**What you have to do:**
All lines below are to be output exactly as they stand.

[Dataset items]
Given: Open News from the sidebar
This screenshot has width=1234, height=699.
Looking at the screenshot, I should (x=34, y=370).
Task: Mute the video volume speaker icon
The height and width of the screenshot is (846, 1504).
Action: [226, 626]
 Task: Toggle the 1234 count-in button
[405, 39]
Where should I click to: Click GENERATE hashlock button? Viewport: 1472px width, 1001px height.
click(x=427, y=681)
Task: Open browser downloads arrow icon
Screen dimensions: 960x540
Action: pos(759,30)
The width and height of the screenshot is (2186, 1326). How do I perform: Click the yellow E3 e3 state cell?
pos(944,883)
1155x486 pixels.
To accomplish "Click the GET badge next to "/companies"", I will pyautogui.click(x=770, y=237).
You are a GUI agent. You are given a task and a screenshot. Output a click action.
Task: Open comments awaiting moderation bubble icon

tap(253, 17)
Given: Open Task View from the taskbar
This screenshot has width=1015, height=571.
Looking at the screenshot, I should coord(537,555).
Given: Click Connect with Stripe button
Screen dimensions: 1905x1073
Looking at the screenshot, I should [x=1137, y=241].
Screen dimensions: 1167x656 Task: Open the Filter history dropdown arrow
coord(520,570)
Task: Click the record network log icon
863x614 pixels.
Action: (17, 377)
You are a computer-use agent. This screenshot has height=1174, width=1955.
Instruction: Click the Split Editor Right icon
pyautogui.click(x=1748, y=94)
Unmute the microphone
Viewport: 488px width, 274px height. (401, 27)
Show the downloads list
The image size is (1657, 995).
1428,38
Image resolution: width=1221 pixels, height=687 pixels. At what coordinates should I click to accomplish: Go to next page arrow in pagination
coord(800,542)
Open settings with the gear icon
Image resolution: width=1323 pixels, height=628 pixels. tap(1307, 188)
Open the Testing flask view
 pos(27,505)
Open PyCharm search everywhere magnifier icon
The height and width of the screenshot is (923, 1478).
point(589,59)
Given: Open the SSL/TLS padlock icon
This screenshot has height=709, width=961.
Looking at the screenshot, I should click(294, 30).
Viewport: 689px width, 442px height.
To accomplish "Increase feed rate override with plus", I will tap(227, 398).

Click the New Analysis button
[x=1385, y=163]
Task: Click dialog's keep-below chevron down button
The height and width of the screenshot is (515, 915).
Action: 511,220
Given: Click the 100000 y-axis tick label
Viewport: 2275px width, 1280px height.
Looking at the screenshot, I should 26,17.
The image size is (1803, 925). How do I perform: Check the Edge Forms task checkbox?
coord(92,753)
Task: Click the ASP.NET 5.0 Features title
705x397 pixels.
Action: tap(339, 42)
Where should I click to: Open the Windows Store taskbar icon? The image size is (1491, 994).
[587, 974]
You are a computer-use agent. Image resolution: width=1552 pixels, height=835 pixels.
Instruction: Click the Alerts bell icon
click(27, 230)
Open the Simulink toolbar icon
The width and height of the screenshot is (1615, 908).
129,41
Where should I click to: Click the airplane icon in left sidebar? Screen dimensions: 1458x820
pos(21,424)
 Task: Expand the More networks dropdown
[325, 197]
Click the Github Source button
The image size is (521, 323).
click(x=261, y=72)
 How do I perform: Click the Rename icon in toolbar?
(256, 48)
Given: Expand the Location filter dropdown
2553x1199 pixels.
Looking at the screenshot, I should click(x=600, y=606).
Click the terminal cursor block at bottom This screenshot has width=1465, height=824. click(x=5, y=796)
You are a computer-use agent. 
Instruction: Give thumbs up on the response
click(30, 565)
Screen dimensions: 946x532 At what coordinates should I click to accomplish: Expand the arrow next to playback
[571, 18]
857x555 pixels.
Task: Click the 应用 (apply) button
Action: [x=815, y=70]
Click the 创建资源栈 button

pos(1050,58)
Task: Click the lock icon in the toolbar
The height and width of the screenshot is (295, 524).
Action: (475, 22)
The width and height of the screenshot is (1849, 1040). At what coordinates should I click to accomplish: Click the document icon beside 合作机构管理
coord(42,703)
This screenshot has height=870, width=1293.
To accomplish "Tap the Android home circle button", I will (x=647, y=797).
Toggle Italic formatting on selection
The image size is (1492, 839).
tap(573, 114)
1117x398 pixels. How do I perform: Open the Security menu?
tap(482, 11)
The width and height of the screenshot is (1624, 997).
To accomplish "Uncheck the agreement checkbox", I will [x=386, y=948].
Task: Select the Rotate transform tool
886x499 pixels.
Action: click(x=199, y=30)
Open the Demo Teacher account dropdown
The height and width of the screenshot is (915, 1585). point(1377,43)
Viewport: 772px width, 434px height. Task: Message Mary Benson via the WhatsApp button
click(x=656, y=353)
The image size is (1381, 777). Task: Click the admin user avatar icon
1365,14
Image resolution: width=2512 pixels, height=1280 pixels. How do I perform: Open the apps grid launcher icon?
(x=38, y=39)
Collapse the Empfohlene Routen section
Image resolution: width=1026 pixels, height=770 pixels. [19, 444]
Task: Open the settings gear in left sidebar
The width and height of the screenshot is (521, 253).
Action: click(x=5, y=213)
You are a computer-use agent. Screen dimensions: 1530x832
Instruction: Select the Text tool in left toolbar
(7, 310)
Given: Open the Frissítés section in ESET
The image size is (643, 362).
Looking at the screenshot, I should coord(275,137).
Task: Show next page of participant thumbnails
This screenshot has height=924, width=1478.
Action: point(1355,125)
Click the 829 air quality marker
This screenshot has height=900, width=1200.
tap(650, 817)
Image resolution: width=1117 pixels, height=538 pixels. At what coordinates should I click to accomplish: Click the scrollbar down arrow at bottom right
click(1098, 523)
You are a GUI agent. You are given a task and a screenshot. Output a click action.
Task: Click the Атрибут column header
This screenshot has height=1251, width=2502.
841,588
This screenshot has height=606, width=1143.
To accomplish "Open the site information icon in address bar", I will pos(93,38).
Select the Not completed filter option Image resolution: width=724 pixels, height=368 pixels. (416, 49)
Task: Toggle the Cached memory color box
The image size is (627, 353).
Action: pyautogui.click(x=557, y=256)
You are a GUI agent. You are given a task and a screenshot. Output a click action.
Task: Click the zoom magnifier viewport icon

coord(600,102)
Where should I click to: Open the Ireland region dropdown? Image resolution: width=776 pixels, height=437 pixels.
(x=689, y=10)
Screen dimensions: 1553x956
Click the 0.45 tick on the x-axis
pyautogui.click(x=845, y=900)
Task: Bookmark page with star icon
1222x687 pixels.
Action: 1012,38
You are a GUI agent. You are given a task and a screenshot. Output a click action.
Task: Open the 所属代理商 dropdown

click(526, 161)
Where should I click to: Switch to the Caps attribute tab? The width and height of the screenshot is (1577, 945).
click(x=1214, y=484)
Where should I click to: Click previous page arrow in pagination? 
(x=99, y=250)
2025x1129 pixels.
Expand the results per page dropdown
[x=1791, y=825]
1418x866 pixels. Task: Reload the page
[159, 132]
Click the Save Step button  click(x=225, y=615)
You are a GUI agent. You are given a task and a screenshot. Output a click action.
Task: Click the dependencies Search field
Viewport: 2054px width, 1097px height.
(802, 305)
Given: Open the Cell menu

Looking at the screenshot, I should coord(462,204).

**Answer to this exercise:**
Given: Open News from the sidebar
This screenshot has width=1234, height=699.
Looking at the screenshot, I should (x=34, y=370).
Task: Mute the video volume speaker icon
The height and width of the screenshot is (846, 1504).
Action: [226, 626]
 Task: Toggle the 1234 count-in button
[405, 39]
Where should I click to: Click GENERATE hashlock button? Viewport: 1472px width, 1001px height.
click(x=427, y=681)
Task: Open browser downloads arrow icon
Screen dimensions: 960x540
Action: pos(759,30)
The width and height of the screenshot is (2186, 1326). How do I perform: Click the yellow E3 e3 state cell?
pos(944,883)
1155x486 pixels.
To accomplish "Click the GET badge next to "/companies"", I will pyautogui.click(x=770, y=237).
You are a GUI agent. You are given a task and a screenshot. Output a click action.
Task: Open comments awaiting moderation bubble icon

tap(253, 17)
Given: Open Task View from the taskbar
This screenshot has width=1015, height=571.
Looking at the screenshot, I should coord(537,555).
Given: Click Connect with Stripe button
Screen dimensions: 1905x1073
Looking at the screenshot, I should [x=1137, y=241].
Screen dimensions: 1167x656 Task: Open the Filter history dropdown arrow
coord(520,570)
Task: Click the record network log icon
863x614 pixels.
Action: (17, 377)
You are a computer-use agent. This screenshot has height=1174, width=1955.
Instruction: Click the Split Editor Right icon
pyautogui.click(x=1748, y=94)
Unmute the microphone
Viewport: 488px width, 274px height. (401, 27)
Show the downloads list
The image size is (1657, 995).
1428,38
Image resolution: width=1221 pixels, height=687 pixels. At what coordinates should I click to accomplish: Go to next page arrow in pagination
coord(800,542)
Open settings with the gear icon
Image resolution: width=1323 pixels, height=628 pixels. tap(1307, 188)
Open the Testing flask view
 pos(27,505)
Open PyCharm search everywhere magnifier icon
The height and width of the screenshot is (923, 1478).
point(589,59)
Given: Open the SSL/TLS padlock icon
This screenshot has height=709, width=961.
Looking at the screenshot, I should click(294, 30).
Viewport: 689px width, 442px height.
To accomplish "Increase feed rate override with plus", I will tap(227, 398).

Click the New Analysis button
[x=1385, y=163]
Task: Click dialog's keep-below chevron down button
The height and width of the screenshot is (515, 915).
Action: 511,220
Given: Click the 100000 y-axis tick label
Viewport: 2275px width, 1280px height.
Looking at the screenshot, I should 26,17.
The image size is (1803, 925). How do I perform: Check the Edge Forms task checkbox?
coord(92,753)
Task: Click the ASP.NET 5.0 Features title
705x397 pixels.
Action: tap(339, 42)
Where should I click to: Open the Windows Store taskbar icon? The image size is (1491, 994).
[587, 974]
You are a computer-use agent. Image resolution: width=1552 pixels, height=835 pixels.
Instruction: Click the Alerts bell icon
click(27, 230)
Open the Simulink toolbar icon
The width and height of the screenshot is (1615, 908).
129,41
Where should I click to: Click the airplane icon in left sidebar? Screen dimensions: 1458x820
pos(21,424)
 Task: Expand the More networks dropdown
[325, 197]
Click the Github Source button
The image size is (521, 323).
click(x=261, y=72)
 How do I perform: Click the Rename icon in toolbar?
(256, 48)
Given: Expand the Location filter dropdown
2553x1199 pixels.
Looking at the screenshot, I should click(x=600, y=606).
Click the terminal cursor block at bottom This screenshot has width=1465, height=824. click(x=5, y=796)
You are a computer-use agent. 
Instruction: Give thumbs up on the response
click(30, 565)
Screen dimensions: 946x532 At what coordinates should I click to accomplish: Expand the arrow next to playback
[571, 18]
857x555 pixels.
Task: Click the 应用 (apply) button
Action: [x=815, y=70]
Click the 创建资源栈 button

pos(1050,58)
Task: Click the lock icon in the toolbar
The height and width of the screenshot is (295, 524).
Action: (475, 22)
The width and height of the screenshot is (1849, 1040). At what coordinates should I click to accomplish: Click the document icon beside 合作机构管理
coord(42,703)
This screenshot has height=870, width=1293.
To accomplish "Tap the Android home circle button", I will (x=647, y=797).
Toggle Italic formatting on selection
The image size is (1492, 839).
tap(573, 114)
1117x398 pixels. How do I perform: Open the Security menu?
tap(482, 11)
The width and height of the screenshot is (1624, 997).
To accomplish "Uncheck the agreement checkbox", I will [x=386, y=948].
Task: Select the Rotate transform tool
886x499 pixels.
Action: click(x=199, y=30)
Open the Demo Teacher account dropdown
The height and width of the screenshot is (915, 1585). point(1377,43)
Viewport: 772px width, 434px height. Task: Message Mary Benson via the WhatsApp button
click(x=656, y=353)
The image size is (1381, 777). Task: Click the admin user avatar icon
1365,14
Image resolution: width=2512 pixels, height=1280 pixels. How do I perform: Open the apps grid launcher icon?
(x=38, y=39)
Collapse the Empfohlene Routen section
Image resolution: width=1026 pixels, height=770 pixels. [19, 444]
Task: Open the settings gear in left sidebar
The width and height of the screenshot is (521, 253).
Action: click(x=5, y=213)
You are a computer-use agent. Screen dimensions: 1530x832
Instruction: Select the Text tool in left toolbar
(7, 310)
Given: Open the Frissítés section in ESET
The image size is (643, 362).
Looking at the screenshot, I should coord(275,137).
Task: Show next page of participant thumbnails
This screenshot has height=924, width=1478.
Action: point(1355,125)
Click the 829 air quality marker
This screenshot has height=900, width=1200.
tap(650, 817)
Image resolution: width=1117 pixels, height=538 pixels. At what coordinates should I click to accomplish: Click the scrollbar down arrow at bottom right
click(1098, 523)
You are a GUI agent. You are given a task and a screenshot. Output a click action.
Task: Click the Атрибут column header
This screenshot has height=1251, width=2502.
841,588
This screenshot has height=606, width=1143.
To accomplish "Open the site information icon in address bar", I will pos(93,38).
Select the Not completed filter option Image resolution: width=724 pixels, height=368 pixels. (416, 49)
Task: Toggle the Cached memory color box
The image size is (627, 353).
Action: pyautogui.click(x=557, y=256)
You are a GUI agent. You are given a task and a screenshot. Output a click action.
Task: Click the zoom magnifier viewport icon

coord(600,102)
Where should I click to: Open the Ireland region dropdown? Image resolution: width=776 pixels, height=437 pixels.
(x=689, y=10)
Screen dimensions: 1553x956
Click the 0.45 tick on the x-axis
pyautogui.click(x=845, y=900)
Task: Bookmark page with star icon
1222x687 pixels.
Action: 1012,38
You are a GUI agent. You are given a task and a screenshot. Output a click action.
Task: Open the 所属代理商 dropdown

click(526, 161)
Where should I click to: Switch to the Caps attribute tab? The width and height of the screenshot is (1577, 945).
click(x=1214, y=484)
Where should I click to: Click previous page arrow in pagination? 
(x=99, y=250)
2025x1129 pixels.
Expand the results per page dropdown
[x=1791, y=825]
1418x866 pixels. Task: Reload the page
[159, 132]
Click the Save Step button  click(x=225, y=615)
You are a GUI agent. You are given a task and a screenshot. Output a click action.
Task: Click the dependencies Search field
Viewport: 2054px width, 1097px height.
(802, 305)
Given: Open the Cell menu

Looking at the screenshot, I should coord(462,204).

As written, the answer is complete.